TASK DETAILS
Copy the following rows word for word, leaving every line unchanged.

* Begin RECORDS SHOWN *

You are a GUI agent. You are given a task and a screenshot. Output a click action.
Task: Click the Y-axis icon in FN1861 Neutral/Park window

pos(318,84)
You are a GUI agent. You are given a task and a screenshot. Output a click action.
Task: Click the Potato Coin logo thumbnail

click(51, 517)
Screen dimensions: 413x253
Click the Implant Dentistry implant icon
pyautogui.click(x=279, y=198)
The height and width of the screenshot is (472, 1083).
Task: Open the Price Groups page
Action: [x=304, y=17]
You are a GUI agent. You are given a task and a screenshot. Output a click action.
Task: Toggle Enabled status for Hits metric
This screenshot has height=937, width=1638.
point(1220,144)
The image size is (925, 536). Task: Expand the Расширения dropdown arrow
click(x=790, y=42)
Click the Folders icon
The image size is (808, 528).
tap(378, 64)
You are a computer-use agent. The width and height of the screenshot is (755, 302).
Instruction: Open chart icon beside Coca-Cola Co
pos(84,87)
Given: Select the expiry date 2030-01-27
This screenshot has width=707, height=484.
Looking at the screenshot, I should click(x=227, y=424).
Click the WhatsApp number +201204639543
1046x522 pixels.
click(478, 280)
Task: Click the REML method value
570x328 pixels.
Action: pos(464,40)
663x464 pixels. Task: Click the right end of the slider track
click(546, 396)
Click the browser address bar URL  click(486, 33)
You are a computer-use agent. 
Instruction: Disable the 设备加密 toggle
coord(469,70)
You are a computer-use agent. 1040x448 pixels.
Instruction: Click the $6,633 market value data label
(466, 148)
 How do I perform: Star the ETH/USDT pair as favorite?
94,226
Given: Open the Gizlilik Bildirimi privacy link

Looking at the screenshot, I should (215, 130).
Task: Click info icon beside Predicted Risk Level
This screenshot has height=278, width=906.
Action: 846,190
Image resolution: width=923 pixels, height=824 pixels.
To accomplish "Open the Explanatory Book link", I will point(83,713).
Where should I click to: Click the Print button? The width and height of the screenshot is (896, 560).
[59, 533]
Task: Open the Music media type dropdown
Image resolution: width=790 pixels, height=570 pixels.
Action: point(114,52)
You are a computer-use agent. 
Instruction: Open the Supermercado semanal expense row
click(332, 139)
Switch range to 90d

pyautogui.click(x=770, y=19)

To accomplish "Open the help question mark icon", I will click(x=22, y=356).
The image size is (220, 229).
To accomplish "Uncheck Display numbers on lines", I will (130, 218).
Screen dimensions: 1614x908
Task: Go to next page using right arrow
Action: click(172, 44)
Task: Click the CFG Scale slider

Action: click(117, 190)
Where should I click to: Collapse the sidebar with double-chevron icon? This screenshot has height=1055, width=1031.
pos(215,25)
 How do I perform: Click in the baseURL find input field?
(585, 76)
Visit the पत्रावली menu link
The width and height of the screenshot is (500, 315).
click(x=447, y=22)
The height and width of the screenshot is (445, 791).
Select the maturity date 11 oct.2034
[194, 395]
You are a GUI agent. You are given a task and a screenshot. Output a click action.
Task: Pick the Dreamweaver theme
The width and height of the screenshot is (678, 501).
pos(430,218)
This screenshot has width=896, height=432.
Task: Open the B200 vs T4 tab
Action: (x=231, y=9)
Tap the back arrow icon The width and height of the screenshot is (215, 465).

* End RECORDS SHOWN *

REPLY TO THE EXERCISE
You are a GUI agent. You are given a task and a screenshot. Output a click action.
Task: Click the Y-axis icon in FN1861 Neutral/Park window

pos(318,84)
You are a GUI agent. You are given a task and a screenshot. Output a click action.
Task: Click the Potato Coin logo thumbnail

click(51, 517)
Screen dimensions: 413x253
Click the Implant Dentistry implant icon
pyautogui.click(x=279, y=198)
The height and width of the screenshot is (472, 1083).
Task: Open the Price Groups page
Action: [x=304, y=17]
You are a GUI agent. You are given a task and a screenshot. Output a click action.
Task: Toggle Enabled status for Hits metric
This screenshot has height=937, width=1638.
point(1220,144)
The image size is (925, 536). Task: Expand the Расширения dropdown arrow
click(x=790, y=42)
Click the Folders icon
The image size is (808, 528).
tap(378, 64)
You are a computer-use agent. The width and height of the screenshot is (755, 302).
Instruction: Open chart icon beside Coca-Cola Co
pos(84,87)
Given: Select the expiry date 2030-01-27
This screenshot has width=707, height=484.
Looking at the screenshot, I should click(x=227, y=424).
Click the WhatsApp number +201204639543
1046x522 pixels.
click(478, 280)
Task: Click the REML method value
570x328 pixels.
Action: pos(464,40)
663x464 pixels. Task: Click the right end of the slider track
click(546, 396)
Click the browser address bar URL  click(486, 33)
You are a computer-use agent. 
Instruction: Disable the 设备加密 toggle
coord(469,70)
You are a computer-use agent. 1040x448 pixels.
Instruction: Click the $6,633 market value data label
(466, 148)
 How do I perform: Star the ETH/USDT pair as favorite?
94,226
Given: Open the Gizlilik Bildirimi privacy link

Looking at the screenshot, I should (215, 130).
Task: Click info icon beside Predicted Risk Level
This screenshot has height=278, width=906.
Action: 846,190
Image resolution: width=923 pixels, height=824 pixels.
To accomplish "Open the Explanatory Book link", I will point(83,713).
Where should I click to: Click the Print button? The width and height of the screenshot is (896, 560).
[59, 533]
Task: Open the Music media type dropdown
Image resolution: width=790 pixels, height=570 pixels.
Action: point(114,52)
You are a computer-use agent. 
Instruction: Open the Supermercado semanal expense row
click(332, 139)
Switch range to 90d

pyautogui.click(x=770, y=19)

To accomplish "Open the help question mark icon", I will click(x=22, y=356).
The image size is (220, 229).
To accomplish "Uncheck Display numbers on lines", I will (130, 218).
Screen dimensions: 1614x908
Task: Go to next page using right arrow
Action: click(172, 44)
Task: Click the CFG Scale slider

Action: click(117, 190)
Where should I click to: Collapse the sidebar with double-chevron icon? This screenshot has height=1055, width=1031.
pos(215,25)
 How do I perform: Click in the baseURL find input field?
(585, 76)
Visit the पत्रावली menu link
The width and height of the screenshot is (500, 315).
click(x=447, y=22)
The height and width of the screenshot is (445, 791).
Select the maturity date 11 oct.2034
[194, 395]
You are a GUI agent. You are given a task and a screenshot. Output a click action.
Task: Pick the Dreamweaver theme
The width and height of the screenshot is (678, 501).
pos(430,218)
This screenshot has width=896, height=432.
Task: Open the B200 vs T4 tab
Action: (x=231, y=9)
Tap the back arrow icon The width and height of the screenshot is (215, 465).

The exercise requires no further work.